The owner of the property was tearing down the old brick home to build a bigger, modern home, and while Nicholas had opinions about this practice, he'd seen it happen too many times to waste his tongue arguing with the fellow over what he wanted and what he thought he wanted. Offering him $5 per door and removal, he was happy to offer Nicholas free rein around the decaying home, which turned out to have more like fourteen of them, plus a pair of sliding pocket doors nailed into place that the current (and final) occupant hadn't even realized were there. Yesterday, he'd gone out with the old two-and-a-half ton truck and recovered the interior doors; it was agreed he'd come back in another week and do the potentially heavier demolition work it would take to remove the pocket doors, their framing, and possibly even the front door. But he'd gotten his fourteen for the price he'd asked, plus having to listen to almost two hours' worth of the occupant talking right behind him about the faults of old houses, how perfect his new home would be, and a few forays into politics that didn't go too far given the fact that Nicholas didn't agree or disagree with much, just offered lots of "mmmmm, hmmm mmmmpphh" in between the buzzings of the cordless and the whine of screws coming out of wood. He thought again that he should wear ear protection when he was doing this, but not for any damage done him by the drill's motor.
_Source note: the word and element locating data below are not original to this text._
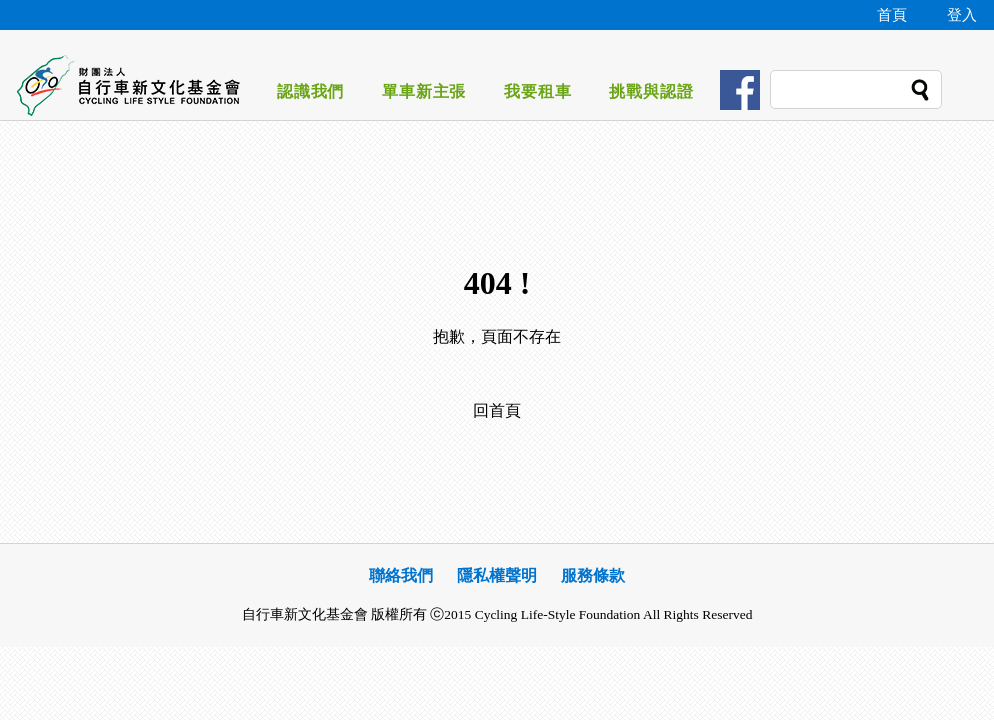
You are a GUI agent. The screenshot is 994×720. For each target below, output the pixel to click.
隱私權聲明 (497, 575)
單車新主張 (424, 91)
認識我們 (310, 91)
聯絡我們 (401, 575)
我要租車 (537, 91)
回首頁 (497, 410)
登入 (962, 15)
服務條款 (593, 575)
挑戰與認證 (651, 91)
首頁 (892, 15)
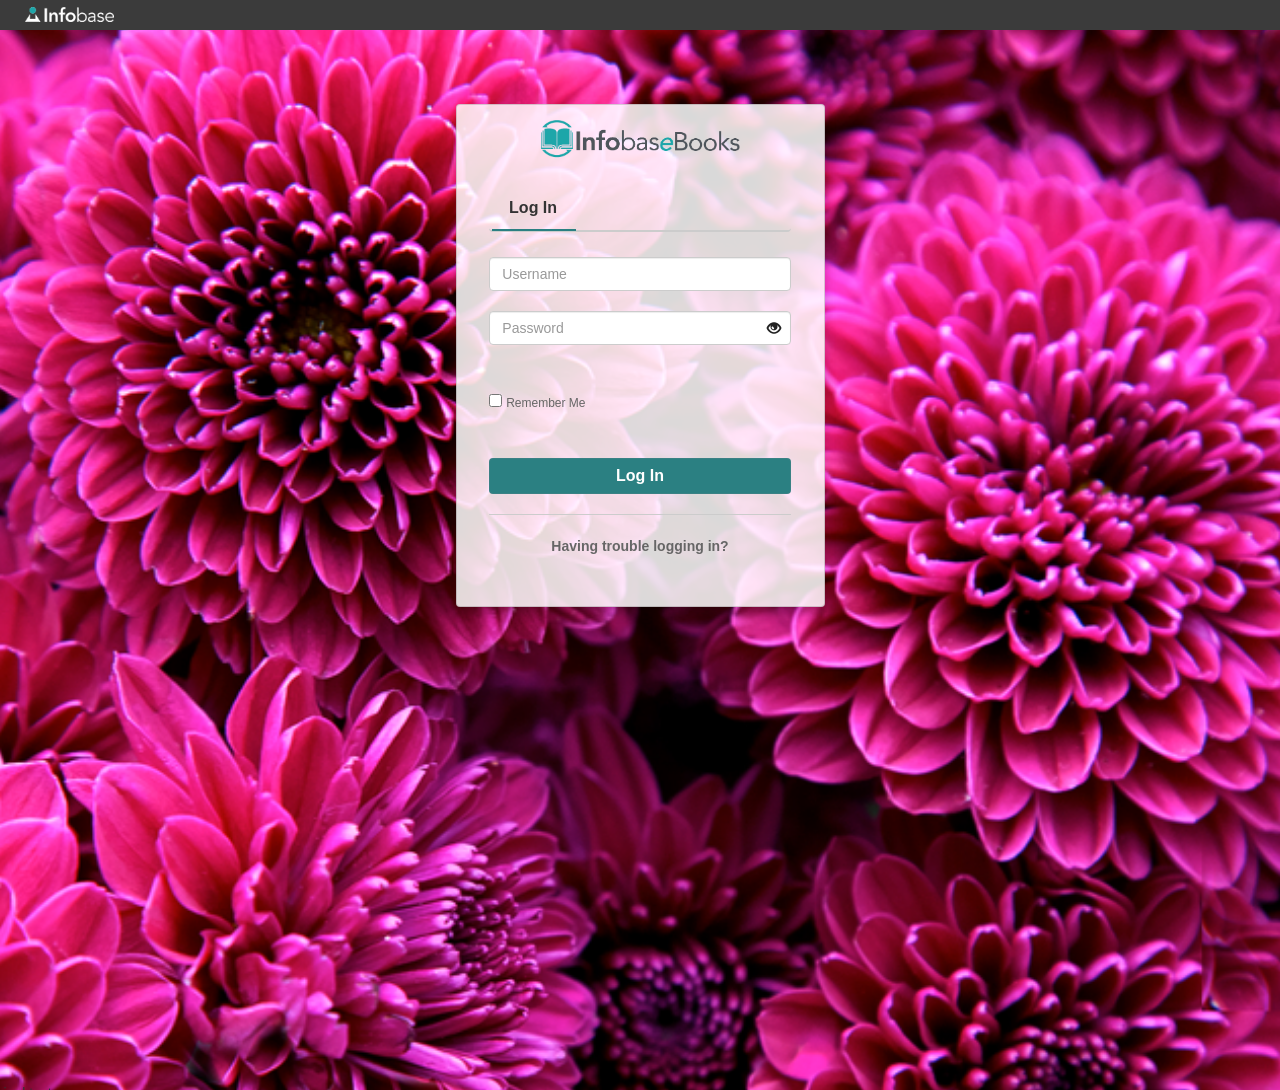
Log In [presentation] (533, 207)
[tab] (534, 210)
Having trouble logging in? (639, 546)
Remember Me (545, 403)
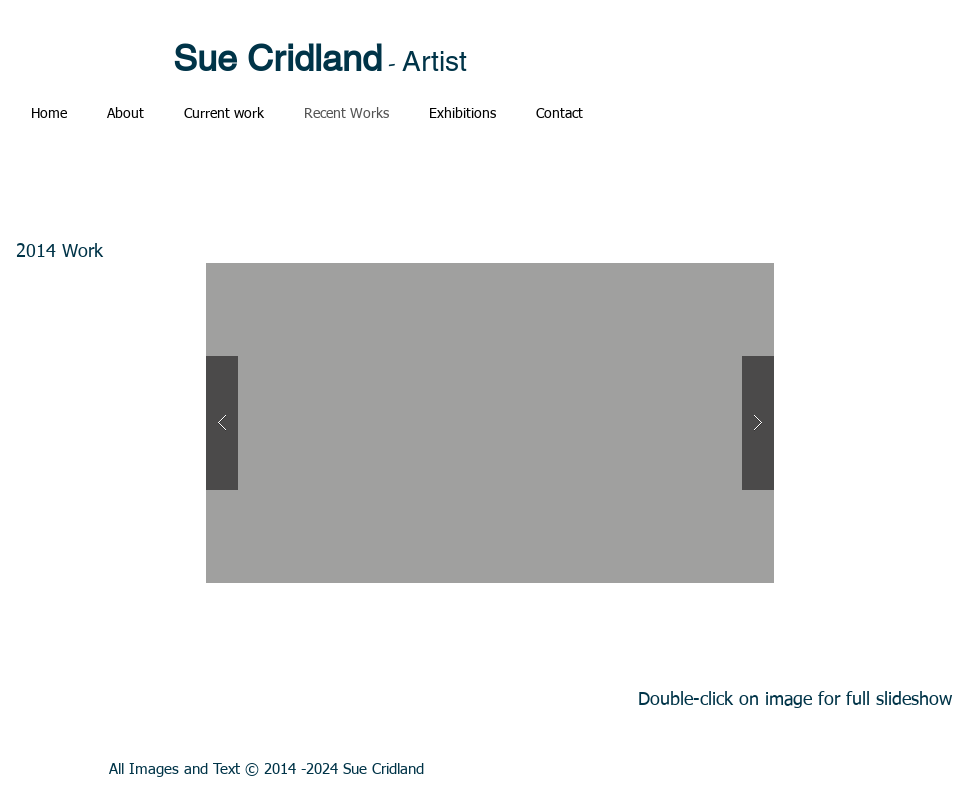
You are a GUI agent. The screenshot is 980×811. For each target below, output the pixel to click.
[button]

That all meant paying $75 could mean close to $1800 of income... but only if he got them quickly and painlessly off their hinges and out of the house. The hinges and doorlatches might bring even more sold separately, but some would be pulled off them, and others left on to maximize the revenue.

Natasha was good at talking to the homeowners they so often dealt with, not to argue them into taking a lower figure for the doors or whatever else they wanted us to get us on that job site for, but finding out from them what other decaying homes were in need of our "last rites". The salvage work had begun with her, and a passion she'd inherited from her grandmother, who had, when Natasha was very young, needed to tear down the house she had come to when first married, raised her children in, and returned to after her husband's funeral. So she did something that in that place, back in that day, was considered very odd: she hired a contractor who helped her take off the doors and the useable hardware, and then built a nice new home with all of the pieces she could salvage built into it, not just transferring furniture from old to new but re-using windows (a few), timbers (not many, but some), and the doors almost without exception from the previous house.

Grandmother had added zone heating, a stained glass window in her study from another old house she'd found at a rummage sale, and a chandelier that looked old but was selected from a catalog. She wasn't just interested in old for old's sake, and neither had been her granddaughter. But the reflexive wholesale tossing of old stuff because it was old became both a source of frustration (never anger), and the basis for a business. A pretty good business, Nicholas thought. It had started as indulgence on his part, and then he had become a full partner, and now it was his. Plus it became a church, or at least where a church met.

And that hadn't been his idea, either.